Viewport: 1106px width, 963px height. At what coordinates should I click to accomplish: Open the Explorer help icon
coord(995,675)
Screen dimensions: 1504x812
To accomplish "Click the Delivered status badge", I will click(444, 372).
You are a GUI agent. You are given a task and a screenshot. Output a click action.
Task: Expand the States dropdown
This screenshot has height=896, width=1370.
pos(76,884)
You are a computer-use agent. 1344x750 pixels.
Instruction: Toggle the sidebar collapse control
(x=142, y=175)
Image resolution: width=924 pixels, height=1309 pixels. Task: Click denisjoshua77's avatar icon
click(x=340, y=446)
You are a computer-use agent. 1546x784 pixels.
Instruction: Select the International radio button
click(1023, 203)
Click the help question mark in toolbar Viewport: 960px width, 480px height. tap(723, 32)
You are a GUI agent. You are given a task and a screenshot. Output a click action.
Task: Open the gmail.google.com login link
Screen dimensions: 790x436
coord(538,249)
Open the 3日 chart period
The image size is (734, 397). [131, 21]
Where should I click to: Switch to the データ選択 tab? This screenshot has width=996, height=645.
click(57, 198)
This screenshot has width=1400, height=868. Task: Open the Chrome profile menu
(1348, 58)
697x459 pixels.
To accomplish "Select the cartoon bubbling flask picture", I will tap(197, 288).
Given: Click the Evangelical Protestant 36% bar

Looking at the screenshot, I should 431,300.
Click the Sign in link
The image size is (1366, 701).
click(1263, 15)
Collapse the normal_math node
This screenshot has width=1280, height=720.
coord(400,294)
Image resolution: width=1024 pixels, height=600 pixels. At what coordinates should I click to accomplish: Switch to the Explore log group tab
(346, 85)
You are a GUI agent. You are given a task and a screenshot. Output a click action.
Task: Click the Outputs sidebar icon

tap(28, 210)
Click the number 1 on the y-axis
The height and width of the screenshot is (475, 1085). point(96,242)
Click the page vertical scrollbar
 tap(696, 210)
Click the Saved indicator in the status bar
+++++
- **Stated exercise**: Rewrite the records above as a Markdown table with the columns "Number" and "Entry", giving each nonblank line its own row in order.

- **Task solution**:
| Number | Entry |
|---|---|
| 1 | Viewport: 1106px width, 963px height. At what coordinates should I click to accomplish: Open the Explorer help icon |
| 2 | coord(995,675) |
| 3 | Screen dimensions: 1504x812 |
| 4 | To accomplish "Click the Delivered status badge", I will click(444, 372). |
| 5 | You are a GUI agent. You are given a task and a screenshot. Output a click action. |
| 6 | Task: Expand the States dropdown |
| 7 | This screenshot has height=896, width=1370. |
| 8 | pos(76,884) |
| 9 | You are a computer-use agent. 1344x750 pixels. |
| 10 | Instruction: Toggle the sidebar collapse control |
| 11 | (x=142, y=175) |
| 12 | Image resolution: width=924 pixels, height=1309 pixels. Task: Click denisjoshua77's avatar icon |
| 13 | click(x=340, y=446) |
| 14 | You are a computer-use agent. 1546x784 pixels. |
| 15 | Instruction: Select the International radio button |
| 16 | click(1023, 203) |
| 17 | Click the help question mark in toolbar Viewport: 960px width, 480px height. tap(723, 32) |
| 18 | You are a GUI agent. You are given a task and a screenshot. Output a click action. |
| 19 | Task: Open the gmail.google.com login link |
| 20 | Screen dimensions: 790x436 |
| 21 | coord(538,249) |
| 22 | Open the 3日 chart period |
| 23 | The image size is (734, 397). [131, 21] |
| 24 | Where should I click to: Switch to the データ選択 tab? This screenshot has width=996, height=645. |
| 25 | click(57, 198) |
| 26 | This screenshot has width=1400, height=868. Task: Open the Chrome profile menu |
| 27 | (1348, 58) |
| 28 | 697x459 pixels. |
| 29 | To accomplish "Select the cartoon bubbling flask picture", I will tap(197, 288). |
| 30 | Given: Click the Evangelical Protestant 36% bar |
| 31 | Looking at the screenshot, I should 431,300. |
| 32 | Click the Sign in link |
| 33 | The image size is (1366, 701). |
| 34 | click(1263, 15) |
| 35 | Collapse the normal_math node |
| 36 | This screenshot has width=1280, height=720. |
| 37 | coord(400,294) |
| 38 | Image resolution: width=1024 pixels, height=600 pixels. At what coordinates should I click to accomplish: Switch to the Explore log group tab |
| 39 | (346, 85) |
| 40 | You are a GUI agent. You are given a task and a screenshot. Output a click action. |
| 41 | Task: Click the Outputs sidebar icon |
| 42 | tap(28, 210) |
| 43 | Click the number 1 on the y-axis |
| 44 | The height and width of the screenshot is (475, 1085). point(96,242) |
| 45 | Click the page vertical scrollbar |
| 46 |  tap(696, 210) |
| 47 | Click the Saved indicator in the status bar |